Debugging Malloc Lab for CSAPP
These days I’m working on malloc lab for course csapp. No doubt that it’s the hardest lab in this course. Everyone feels desprate when facing endless segmentfault. Typically, you just added a few lines and then your malloc became full of segment faults.
I spent over 40 hours on this lab and 70% of my time is on debugging. I also implemented many optimizations to improve my malloc’s performance. But finally my score is stuck at 97. Only 1 guy in this class got 100. I have no idea how he made this. It is said that he removed header and footer of block. If you don’t want to spend too much time on this lab, writing a malloc with explicit list is enough to get 90+ score. This is definitely possible and has been proved by my friend and TA.
In this article, I’ll talk about some useful techniques to debug your malloc. Rather than understanding how virtual memory works, it’s more important to learn how to debug in this lab. Without GDB, it would be impossible to finish.
Firstly, let’s focus on some points you should take care to avoid unnecessary debugging.
1.Reset your global variables in mm_init
The grader program mdrive will continuously call your malloc in one trace several times. Once a trace is finished, the program will start over. In other words, the heap will be reinitialized many times in one run. As the heap is initialized by your mm_init function, you should reset your global variables everytime mm_init is called. Otherwise, the value of global variable will be unintentionally inheritted. This may result in some unwanted bugs.
2.Use macro carefully
As tons of macros are defined in this lab, sometimes you may get confused whether your macro is used properly. A very typical mistake I had made many times is like this:
GET_SIZE(NEXT_BLKP(bp));
Noticing that this line tried to get block size of block bp’s next block. Mostly there will be lots of nested macros, it is hard to remember everything when writing. So for this case, size information is only stored in header of blocks (or footer, if you used), this parameter pointer should be pointer points to header of block. The correct version of previous line is:
GET_SIZE(HDRP(NEXT_BLKP(bp)));
This mistake will give you wrong size infomation (mostly return size 0), and it’s hard to debug in GDB. But it would be a lot easier to be found by your own mm_checkheap function.
3.Use inline function instead of macro
One advantage of inline function is that it has type-checking while macro don’t. So when you are using macro to do some conversion stuff, for example, convert a pointer into an unsigned integer, it’s better to use inline function instead.
4.Write mm_checkheap simultaneously
You must also heard professor saying “Do write your heap checker!” many times. It is also repeated by TA again and again. And now I’m still telling you this. Because it’s REALLY helpful. Although GDB is powerful, it cannot find your design problem. However, mm_checkheap function checks all possible potential design problems such as pointer consistency, epilogue block corruption. It is super useful in following debugging!

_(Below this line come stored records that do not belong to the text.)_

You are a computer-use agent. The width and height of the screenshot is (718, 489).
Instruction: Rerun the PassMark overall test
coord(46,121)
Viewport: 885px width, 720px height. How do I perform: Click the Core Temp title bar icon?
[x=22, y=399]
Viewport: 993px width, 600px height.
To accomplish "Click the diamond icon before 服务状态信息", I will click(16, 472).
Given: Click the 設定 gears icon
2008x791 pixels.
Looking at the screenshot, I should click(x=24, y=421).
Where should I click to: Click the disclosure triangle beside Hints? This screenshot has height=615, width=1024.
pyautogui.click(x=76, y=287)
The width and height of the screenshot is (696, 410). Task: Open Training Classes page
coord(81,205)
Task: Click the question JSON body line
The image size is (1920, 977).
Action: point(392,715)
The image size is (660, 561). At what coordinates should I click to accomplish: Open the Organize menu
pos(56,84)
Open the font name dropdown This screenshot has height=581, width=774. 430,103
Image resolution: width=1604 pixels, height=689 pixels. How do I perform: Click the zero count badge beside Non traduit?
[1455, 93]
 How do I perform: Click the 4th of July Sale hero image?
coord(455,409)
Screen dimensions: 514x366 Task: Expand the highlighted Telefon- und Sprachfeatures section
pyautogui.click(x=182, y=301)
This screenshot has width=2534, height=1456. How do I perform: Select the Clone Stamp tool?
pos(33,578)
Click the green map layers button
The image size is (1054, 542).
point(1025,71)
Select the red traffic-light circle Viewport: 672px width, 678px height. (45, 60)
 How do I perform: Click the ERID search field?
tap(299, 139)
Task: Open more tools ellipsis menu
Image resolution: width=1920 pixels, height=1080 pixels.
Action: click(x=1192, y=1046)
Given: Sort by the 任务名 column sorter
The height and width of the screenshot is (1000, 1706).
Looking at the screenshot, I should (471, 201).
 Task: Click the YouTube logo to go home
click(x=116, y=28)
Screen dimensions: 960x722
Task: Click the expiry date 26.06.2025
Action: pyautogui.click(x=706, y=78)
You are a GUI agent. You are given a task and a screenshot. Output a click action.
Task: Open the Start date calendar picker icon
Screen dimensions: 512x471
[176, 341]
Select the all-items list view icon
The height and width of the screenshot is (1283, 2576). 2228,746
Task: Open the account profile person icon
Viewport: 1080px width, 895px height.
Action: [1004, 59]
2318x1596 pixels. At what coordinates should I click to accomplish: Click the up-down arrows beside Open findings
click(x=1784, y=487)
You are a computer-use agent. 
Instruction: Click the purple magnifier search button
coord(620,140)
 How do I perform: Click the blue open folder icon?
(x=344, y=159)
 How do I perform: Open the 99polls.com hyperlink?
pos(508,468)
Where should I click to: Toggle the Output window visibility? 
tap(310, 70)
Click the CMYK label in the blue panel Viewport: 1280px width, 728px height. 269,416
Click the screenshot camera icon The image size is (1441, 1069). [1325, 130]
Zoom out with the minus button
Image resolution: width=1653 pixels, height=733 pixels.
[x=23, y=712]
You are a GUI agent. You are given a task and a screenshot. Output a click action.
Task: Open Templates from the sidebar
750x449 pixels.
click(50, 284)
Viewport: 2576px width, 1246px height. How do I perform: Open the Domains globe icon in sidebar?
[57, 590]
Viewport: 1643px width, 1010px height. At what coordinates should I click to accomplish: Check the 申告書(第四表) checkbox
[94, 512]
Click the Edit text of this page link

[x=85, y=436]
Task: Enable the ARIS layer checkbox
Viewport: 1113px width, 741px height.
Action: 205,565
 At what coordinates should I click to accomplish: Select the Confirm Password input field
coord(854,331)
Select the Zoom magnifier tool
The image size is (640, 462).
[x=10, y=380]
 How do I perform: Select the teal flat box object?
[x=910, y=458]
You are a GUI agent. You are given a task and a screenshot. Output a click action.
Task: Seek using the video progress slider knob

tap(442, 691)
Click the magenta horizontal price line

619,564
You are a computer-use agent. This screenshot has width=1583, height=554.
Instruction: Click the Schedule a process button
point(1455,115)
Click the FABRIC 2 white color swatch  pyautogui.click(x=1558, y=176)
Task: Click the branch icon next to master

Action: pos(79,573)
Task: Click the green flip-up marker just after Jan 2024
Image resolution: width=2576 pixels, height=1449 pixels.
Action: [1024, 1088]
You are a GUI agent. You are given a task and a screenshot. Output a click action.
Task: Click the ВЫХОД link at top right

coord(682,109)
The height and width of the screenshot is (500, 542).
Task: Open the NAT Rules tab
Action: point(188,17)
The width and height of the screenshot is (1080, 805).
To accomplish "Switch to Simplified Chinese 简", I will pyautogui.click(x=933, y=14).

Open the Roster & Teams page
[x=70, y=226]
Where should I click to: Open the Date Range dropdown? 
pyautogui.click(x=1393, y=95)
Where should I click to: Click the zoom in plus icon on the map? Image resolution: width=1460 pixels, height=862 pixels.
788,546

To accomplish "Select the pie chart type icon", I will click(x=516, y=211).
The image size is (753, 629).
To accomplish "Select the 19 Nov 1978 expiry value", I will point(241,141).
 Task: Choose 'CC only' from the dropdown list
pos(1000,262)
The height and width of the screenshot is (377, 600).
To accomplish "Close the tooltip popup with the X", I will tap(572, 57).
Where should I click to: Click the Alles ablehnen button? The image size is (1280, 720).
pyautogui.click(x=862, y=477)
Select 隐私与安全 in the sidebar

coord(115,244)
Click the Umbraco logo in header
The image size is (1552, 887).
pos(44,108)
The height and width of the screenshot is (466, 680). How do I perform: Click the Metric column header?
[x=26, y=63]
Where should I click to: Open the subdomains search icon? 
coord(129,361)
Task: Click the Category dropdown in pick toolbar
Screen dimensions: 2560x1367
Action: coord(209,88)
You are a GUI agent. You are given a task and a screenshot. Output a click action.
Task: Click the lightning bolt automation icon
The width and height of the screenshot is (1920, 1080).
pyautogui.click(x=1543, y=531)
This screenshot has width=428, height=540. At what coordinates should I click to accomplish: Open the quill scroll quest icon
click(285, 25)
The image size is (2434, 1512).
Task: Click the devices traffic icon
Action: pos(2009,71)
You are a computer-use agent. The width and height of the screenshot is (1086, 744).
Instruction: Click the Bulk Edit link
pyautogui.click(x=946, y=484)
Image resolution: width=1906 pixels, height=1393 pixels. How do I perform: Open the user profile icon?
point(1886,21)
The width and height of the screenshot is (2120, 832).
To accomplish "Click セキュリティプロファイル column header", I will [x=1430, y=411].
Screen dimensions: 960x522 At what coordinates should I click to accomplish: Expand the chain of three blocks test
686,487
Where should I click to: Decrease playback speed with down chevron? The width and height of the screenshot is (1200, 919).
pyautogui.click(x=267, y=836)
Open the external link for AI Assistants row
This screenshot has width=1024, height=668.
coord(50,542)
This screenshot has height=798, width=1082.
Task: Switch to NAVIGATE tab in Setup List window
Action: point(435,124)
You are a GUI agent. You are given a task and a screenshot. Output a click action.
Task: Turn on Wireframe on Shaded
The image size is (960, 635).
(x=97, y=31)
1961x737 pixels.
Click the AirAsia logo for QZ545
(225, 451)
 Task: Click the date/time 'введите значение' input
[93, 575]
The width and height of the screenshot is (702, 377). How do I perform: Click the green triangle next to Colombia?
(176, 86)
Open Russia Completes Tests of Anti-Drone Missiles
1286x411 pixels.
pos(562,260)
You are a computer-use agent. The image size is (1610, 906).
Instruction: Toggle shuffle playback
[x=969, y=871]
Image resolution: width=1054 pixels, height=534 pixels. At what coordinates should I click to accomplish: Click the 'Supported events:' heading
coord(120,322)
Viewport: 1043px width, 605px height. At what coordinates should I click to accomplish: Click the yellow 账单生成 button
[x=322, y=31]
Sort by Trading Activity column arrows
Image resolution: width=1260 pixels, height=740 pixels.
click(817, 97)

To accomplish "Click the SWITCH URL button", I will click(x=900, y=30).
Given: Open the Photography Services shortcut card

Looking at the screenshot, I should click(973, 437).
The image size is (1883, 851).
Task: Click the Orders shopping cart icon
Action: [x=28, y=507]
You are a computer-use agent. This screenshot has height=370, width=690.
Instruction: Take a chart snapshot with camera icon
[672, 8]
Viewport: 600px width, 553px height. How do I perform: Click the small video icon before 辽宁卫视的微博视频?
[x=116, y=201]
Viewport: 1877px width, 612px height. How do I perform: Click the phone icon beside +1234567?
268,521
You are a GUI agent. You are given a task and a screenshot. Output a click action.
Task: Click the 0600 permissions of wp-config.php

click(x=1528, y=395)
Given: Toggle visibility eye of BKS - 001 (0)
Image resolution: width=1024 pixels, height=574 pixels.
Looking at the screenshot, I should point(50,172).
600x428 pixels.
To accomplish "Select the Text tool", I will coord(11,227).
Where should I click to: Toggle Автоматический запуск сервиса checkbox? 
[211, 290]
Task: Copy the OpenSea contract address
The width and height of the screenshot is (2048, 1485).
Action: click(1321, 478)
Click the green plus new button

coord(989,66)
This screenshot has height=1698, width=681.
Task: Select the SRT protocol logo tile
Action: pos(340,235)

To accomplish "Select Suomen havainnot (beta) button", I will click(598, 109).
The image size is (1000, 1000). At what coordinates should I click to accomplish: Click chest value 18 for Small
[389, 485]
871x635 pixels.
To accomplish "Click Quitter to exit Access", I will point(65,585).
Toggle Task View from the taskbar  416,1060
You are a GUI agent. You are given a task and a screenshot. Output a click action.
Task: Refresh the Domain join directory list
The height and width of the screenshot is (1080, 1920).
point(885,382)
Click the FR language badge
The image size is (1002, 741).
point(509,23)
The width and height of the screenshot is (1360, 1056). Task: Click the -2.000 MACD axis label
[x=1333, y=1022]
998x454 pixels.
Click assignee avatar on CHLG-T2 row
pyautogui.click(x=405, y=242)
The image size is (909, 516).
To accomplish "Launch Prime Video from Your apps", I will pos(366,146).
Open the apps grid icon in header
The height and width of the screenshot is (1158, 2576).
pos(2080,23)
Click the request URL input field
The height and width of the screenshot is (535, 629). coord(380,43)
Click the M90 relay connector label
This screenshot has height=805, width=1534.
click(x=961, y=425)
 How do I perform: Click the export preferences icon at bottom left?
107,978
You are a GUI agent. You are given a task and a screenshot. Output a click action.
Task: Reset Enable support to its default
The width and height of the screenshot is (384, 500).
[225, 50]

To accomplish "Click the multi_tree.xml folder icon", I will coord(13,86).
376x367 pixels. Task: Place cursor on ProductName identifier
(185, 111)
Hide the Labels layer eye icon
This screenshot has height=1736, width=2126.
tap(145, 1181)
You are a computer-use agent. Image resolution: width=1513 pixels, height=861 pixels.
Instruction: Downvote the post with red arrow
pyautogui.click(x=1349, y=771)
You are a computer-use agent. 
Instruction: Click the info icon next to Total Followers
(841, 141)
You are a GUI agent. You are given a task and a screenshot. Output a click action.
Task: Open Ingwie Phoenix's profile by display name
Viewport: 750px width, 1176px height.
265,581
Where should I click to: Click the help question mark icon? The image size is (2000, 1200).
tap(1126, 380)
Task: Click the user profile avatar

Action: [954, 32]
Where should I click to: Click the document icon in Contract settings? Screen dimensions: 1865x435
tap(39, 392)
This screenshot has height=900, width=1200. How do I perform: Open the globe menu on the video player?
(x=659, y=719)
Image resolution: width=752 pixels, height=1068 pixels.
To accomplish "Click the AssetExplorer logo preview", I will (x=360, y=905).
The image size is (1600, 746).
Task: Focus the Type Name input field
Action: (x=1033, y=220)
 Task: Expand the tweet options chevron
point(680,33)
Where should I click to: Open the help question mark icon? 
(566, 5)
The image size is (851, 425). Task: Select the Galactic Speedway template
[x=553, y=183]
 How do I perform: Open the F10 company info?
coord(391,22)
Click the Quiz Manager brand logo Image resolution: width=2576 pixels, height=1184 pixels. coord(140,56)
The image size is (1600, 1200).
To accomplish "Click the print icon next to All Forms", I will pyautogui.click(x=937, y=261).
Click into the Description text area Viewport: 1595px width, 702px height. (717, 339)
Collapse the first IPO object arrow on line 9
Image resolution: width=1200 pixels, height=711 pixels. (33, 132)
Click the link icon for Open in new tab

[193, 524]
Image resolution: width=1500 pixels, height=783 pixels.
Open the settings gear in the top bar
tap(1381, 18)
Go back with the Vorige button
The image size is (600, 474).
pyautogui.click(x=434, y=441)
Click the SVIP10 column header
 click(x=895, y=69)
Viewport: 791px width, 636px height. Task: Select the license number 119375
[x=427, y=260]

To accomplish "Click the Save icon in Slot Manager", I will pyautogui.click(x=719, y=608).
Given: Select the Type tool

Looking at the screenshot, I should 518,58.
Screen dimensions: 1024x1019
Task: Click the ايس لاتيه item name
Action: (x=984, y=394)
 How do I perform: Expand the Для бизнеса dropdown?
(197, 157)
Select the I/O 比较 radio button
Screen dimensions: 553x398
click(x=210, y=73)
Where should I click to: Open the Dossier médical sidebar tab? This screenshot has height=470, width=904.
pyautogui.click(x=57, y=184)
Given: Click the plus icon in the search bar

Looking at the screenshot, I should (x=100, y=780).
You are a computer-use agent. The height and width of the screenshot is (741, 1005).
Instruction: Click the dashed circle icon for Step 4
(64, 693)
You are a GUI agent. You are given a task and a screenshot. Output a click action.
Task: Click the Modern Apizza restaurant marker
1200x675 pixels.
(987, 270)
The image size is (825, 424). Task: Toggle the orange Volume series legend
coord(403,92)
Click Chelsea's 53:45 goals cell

The best time you start writing your mm_checkheap function is when you finished your mm_init. Then call mm_checkheap after heap is initialized. At this point, your initialized heap should be stable and bug-free. Otherwise your following work would be hard.
Now let me introduce some techniques I found useful in debugging this lab.
1.Tune your compilation flags.
When writing my malloc, it’s common to compile and test. So I made some modification to my makefile.
CFLAGS = -Wall -Wextra -g -ggdb3 -DDRIVER -std=gnu99
Firstly I removed -Werror and -O2 as most of you did.
Then I added flag -ggdb3. This flag is quite useful since it allows you to call macros directly in GDB. You can expand macro in GDB too. Calling a macro is the same as calling function in GDB:
(gdb) call GET_SIZE(HDRP(bp))
2.Use assert
Sometimes it costs too much to call mm_checkheap or it’s not suitable to call it because you are in half way of some operation, it would be right time to use assert. “assert” is a predefined macro in “assert.h” in C standard library. For performance issue I redefine assert as below:
Mostly, I use assert as a precondition to make sure no unwanted problem happens:
if (asize <= GET_SIZE(HDRP(bp)) { dbg_assert(GET_ALLOC(HDRP(bp)) == 0); return bp; }
In this case, before pointer bp is returned, the status of block bp is checked by assert. If predefined condition is not true, program stops and outputs related information. It acts like a run-time error check.
3.Load .gdbinit file to avoid repeating work
Sometimes you made tiny modification to your malloc and need to rerun GDB, all breakpoints should be same. If you manually set all these breakpoints again and again, it’s not only time-wasting but also tiresome.
Creat a newfile named “.gdbinit” in your work directory, the content should be gdb commands you mostly used when debugging. Here’s my .gdbinit file as an example:
b mm_init b mm.c:245 watch heap_lastp
In this file, I set breakpoints at funtion mm_init and line 245 at source file mm.c. I also set watchpoint to global varible heap_lastp. So when you open your GDB in the same directory where .gdbinit file exists, it will execute commands in .gdbinit file automatically. For CMU students, it’s not allowed load .gdbinit file directly on shark machine for secure reason. But GDB will give you guidance on how to load. It’s simple, just follow it.
4.Condition breakpoints
The basic format of condition breakpoint is:
breakpoint WHERE if CONDITION
This technique is very useful when you found a segment fault and in what condition it happens by “backtrace” command. For example, you found a segment fault in trace bash.rep when function “free” takes parameter “bp=0x800000038”. By setting breakpoints free, you have to type “continue” command many times until “free” takes right parameter. But with condition breakpoints, you can set breakpoint like below:
b free if bp==0x800000038
So this time, program hits breakpoint only if bp==0x800000038. You can use whatever condition you want, it’s super convenient.
5.Set alias
The basic format of setting alias is;
alias [-a] [--] ALIAS = COMMAND
The ‘-a’ option specifies that the new alias is an abbreviation of the command. Abbreviations are not shown in command lists displayed by the ‘help’ command.
The ‘–’ option specifies the end of options, and is useful when ALIAS begins with a dash.
It’s common to call your mm_checkheap many times when debugging. Obviously, it’s not very convenient to type “call mm_checkheap(1)” repeatly. By typing following line:
alias cmc = call mm_checkheap(1)
You can call mm_checkheap(1) with only three character “cmc”. Unfortunately, the GDB installed on CMU shark machine do not support this feature. A later version should be fine.
6.Valgrind
Valgrind is an instrumentation framework for building dynamic analysis tools. In short, a bunch of tools. And the default tool used by command “valgrind” is a memory error detector. The usage is simple:
valgrind ./mdriver
Then you got output about your malloc program memory error. If there is a segment fault, it will tell you which line the segment fault happens. You can find more information about Valgrind on its homepage.
Have your malloc program well-designed before implementing. Debugging and optimizating it is painful.